I get everybody changed and loaded up and drive the 30 minutes to Sam's. We get in without having to show my membership card and we proceed do some shopping. Get to the check-out and pull out my wallet to get my membership card. It's not there. It's in another wallet. GRR. They will not issue me a temporary card because apparently my membership had expired. I did not relish the idea of standing in line for 45 minutes with 2 kids to get a new card and then go back and stand in line at the check-out. Leave emptyhanded.
Grayson announces he's hungry, so I opt for Sonic where I don't have to wrestle two toddlers and a tray full of food and drinks. I figured we'd sit there and eat and then go on to Wal-Mart. Get to Sonic, order and then Grayson announces he has to pee. Sonic has no public restroom. Great. Get our food and leave. Eat burger with one hand and steer car with the other. Grayson says "I reeeallly gotta pee, Mom. Just pull over." Pull into closest parking lot, which is PetSmart. Take the boys to the bathroom. Spend the next 30 minutes looking at fish, birds, gerbils, cats, and the like.
Leave PetSmart and decide to go in KMart since it's been forever. KMart was completely uneventful. (The way I like it.) Leave KMart headed to Wal-Mart for a few groceries. 
Arrive at Wal-Mart at 4:30 CST. On Sunday. Superbowl Sunday. (I had forgotten about the game.) Fight my way through the crowd with the boys - who behaved as excellent as I have ever seen them. No crying, no fits, they were both just really good.  After getting everything, I remember that I need some Febreeze Noticeable refills. (The kind that plugs into the wall and is in a glass container) Put a 2 pack in the cart and head to the checkout. Jack picks up the package and starts chewing on it. I tell him "No, that's dirty" to which he replies by throwing it in the floor. I pick it up and throw it back in the cart. About halfway down the aisle, I notice a pungent smell. Look down and realize the air freshener has busted and is now leaking smelly oil all over EVERYTHING in my cart. Apples, oranges, canned drinks, chips, cereal - AND the oil is now causing all the paint on all the packages to come off. So, my cart is a big stinky streaky painted mess.
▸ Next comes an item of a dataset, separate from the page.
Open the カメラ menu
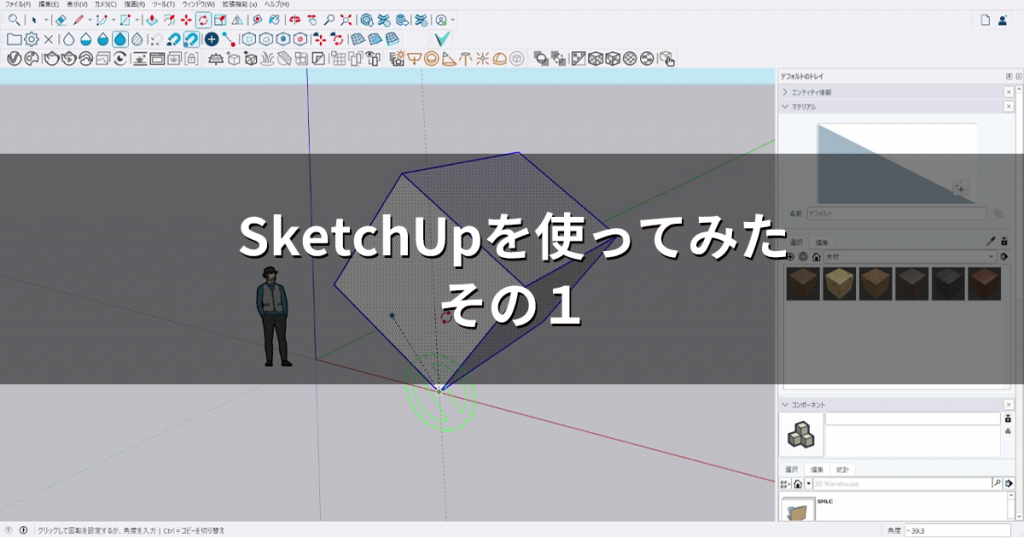The image size is (1024, 538). (x=105, y=5)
I get the check out line and wait as the couple in front of me divides their cart into 5 separate transactions. Finally get to the belt, and start putting oily, stinky, dirty stuff on the belt. The cashier then starts full on wheezing - saying in between puffs on his inhaler, that he has asthma. He calls for help - which takes no less than 5 minutes to arrive - all the while I'm standing there holding up the line. I can just see the smell of the Febreeze wafting off me, the boys, and my cart. Finally get someone to check us out, pay and leave as fast as I can. Drive home with the front windows down and the heat cranked up. The boys thought this was hilarious and squealed in delight the entire way home. Get home, get the car unloaded and start putting the stinky oily groceries away - opening boxes and throwing away any packages that I can that have been saturated. Realize my apples and oranges are COVERED and proceed to soak them in the sink with dawn and water. Wash apples and oranges with a scrub brush. Finally get everything cleaned up as best as I can and realize I'm missing a bag. In my haste to get the heck outta Wal-Mart, I left it there. Call the store to see if it got turned it. It' hasn't, but the girl tells me to come back sometime, bring my receipt and they'll get me what I'm missing.
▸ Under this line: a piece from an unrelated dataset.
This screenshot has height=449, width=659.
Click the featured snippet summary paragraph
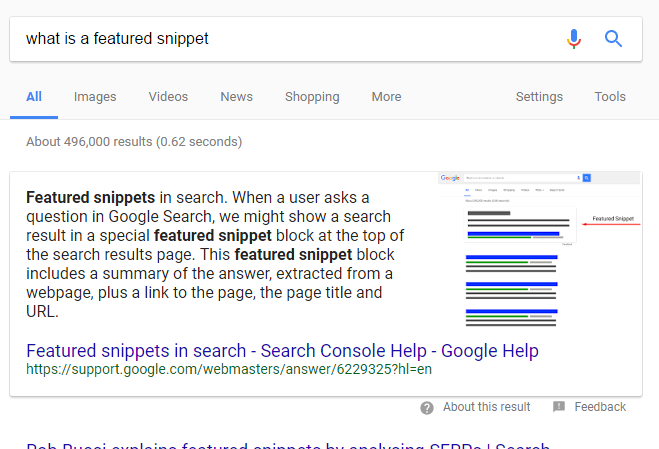click(x=215, y=254)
Cook dinner using the can of manwich because it was one of the cans with the most oil on it and I didn't want it to sit in my cabinet stinking up everything else.
Check laptop. Still kaput. Call Uncle Boo Tech Support (aka my brother-in-law) who tells me to bring it over. Take laptop to him and he takes everything apart, cleaning what we can with alcohol. Put keyboard back in. No change. BIL tells me to soak keyboard in distilled water, and dry it out for several days. If that doesn't work, buy a new keyboard (which thankfully, only run about $15)
I'm not sure I've ever been so excited for Monday.